Ce schéma suggère enfin l’intérêt de cesser de confondre en permanence « autonomie stratégique » et « souveraineté stratégique » dans un certain discours politique, que cela concerne le cas de la France ou celui de l’Union européenne. Continuer à entretenir ce flou sémantique engendre une incompréhension évidente chez un certain nombre de pays européens, concernant la portée et les conséquences du vocable mis en avant. Celui-ci est pourtant bien choisi (davantage en tout cas que « souveraineté européenne », mal adapté à son objet dont il méconnaît la nature politique). Reste qu’« autonomie stratégique », dépourvu de notice explicative, peut engendrer la confusion. Une clarification conceptuelle permettrait de le repositionner au bon niveau : nullement un découplage ou une fragilisation des fins partagées par les alliés, mais un moyen, venant à l’appui de voies qui peuvent parfaitement être collectives. En évoquant l’« autonomie stratégique » de l’Europe, la France n’oppose pas forcément l’Alliance atlantique et l’Union européenne. En recherchant cette autonomie stratégique, chaque nation européenne renforce au contraire, et librement, chacune des deux structures.

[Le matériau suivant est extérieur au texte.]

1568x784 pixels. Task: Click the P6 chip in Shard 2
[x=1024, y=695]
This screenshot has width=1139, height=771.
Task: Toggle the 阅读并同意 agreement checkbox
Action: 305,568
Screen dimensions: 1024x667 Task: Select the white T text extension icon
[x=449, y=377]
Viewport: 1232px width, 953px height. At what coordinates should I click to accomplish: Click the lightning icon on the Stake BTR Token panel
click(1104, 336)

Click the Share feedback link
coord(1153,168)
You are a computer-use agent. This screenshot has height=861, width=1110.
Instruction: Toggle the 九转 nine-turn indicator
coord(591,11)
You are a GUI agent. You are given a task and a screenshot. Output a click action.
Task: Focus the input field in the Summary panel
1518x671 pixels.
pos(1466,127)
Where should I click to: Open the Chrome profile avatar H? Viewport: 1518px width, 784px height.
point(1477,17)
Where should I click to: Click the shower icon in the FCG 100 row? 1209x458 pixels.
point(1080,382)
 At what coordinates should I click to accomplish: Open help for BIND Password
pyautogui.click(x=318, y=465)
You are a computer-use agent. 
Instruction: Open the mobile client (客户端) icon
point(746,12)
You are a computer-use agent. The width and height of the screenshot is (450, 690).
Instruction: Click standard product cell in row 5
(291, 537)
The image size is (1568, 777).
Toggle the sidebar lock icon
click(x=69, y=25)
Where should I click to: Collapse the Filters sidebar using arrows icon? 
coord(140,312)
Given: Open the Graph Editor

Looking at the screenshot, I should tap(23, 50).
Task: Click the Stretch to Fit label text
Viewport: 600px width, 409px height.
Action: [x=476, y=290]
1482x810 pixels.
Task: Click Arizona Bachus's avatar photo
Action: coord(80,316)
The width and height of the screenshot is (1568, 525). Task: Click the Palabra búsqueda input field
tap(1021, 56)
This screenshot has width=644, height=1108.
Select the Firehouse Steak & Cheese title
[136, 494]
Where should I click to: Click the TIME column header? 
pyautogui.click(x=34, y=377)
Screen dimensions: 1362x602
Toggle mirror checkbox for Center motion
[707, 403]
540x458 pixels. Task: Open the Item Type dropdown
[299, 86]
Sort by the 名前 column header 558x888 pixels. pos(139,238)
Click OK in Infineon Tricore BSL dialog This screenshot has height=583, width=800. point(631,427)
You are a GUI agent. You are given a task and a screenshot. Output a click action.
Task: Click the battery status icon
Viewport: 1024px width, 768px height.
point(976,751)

Hiérarchiser fonctionnellement ces trois concepts n’est pas une question simplement théorique. Le schéma proposé n’épuise certes pas le sujet. Reste que renoncer à ce travail de définition peut conduire finalement à opposer souveraineté, indépendance et autonomie. Ce qui risque de fragiliser l’harmonie entre fins, voies et moyens, qui demeure pourtant le but théorique de toute pensée stratégique consciente d’elle-même.
(O. Zajec, 2019)
Note
(1) Olivier Zajec, « Étudier la stratégie : quel cadre de réflexion ? », Défense & Sécurité Internationale, no 165, mai-juin 2023.
Légende de la photo en première page : Stricto sensu, l’autonomie permet de définir ses propres normes, confortant l’indépendance. Les technologies liées à la dissuasion nucléaire y participent directement. (© K. Tokunaga/Dassault Aviation)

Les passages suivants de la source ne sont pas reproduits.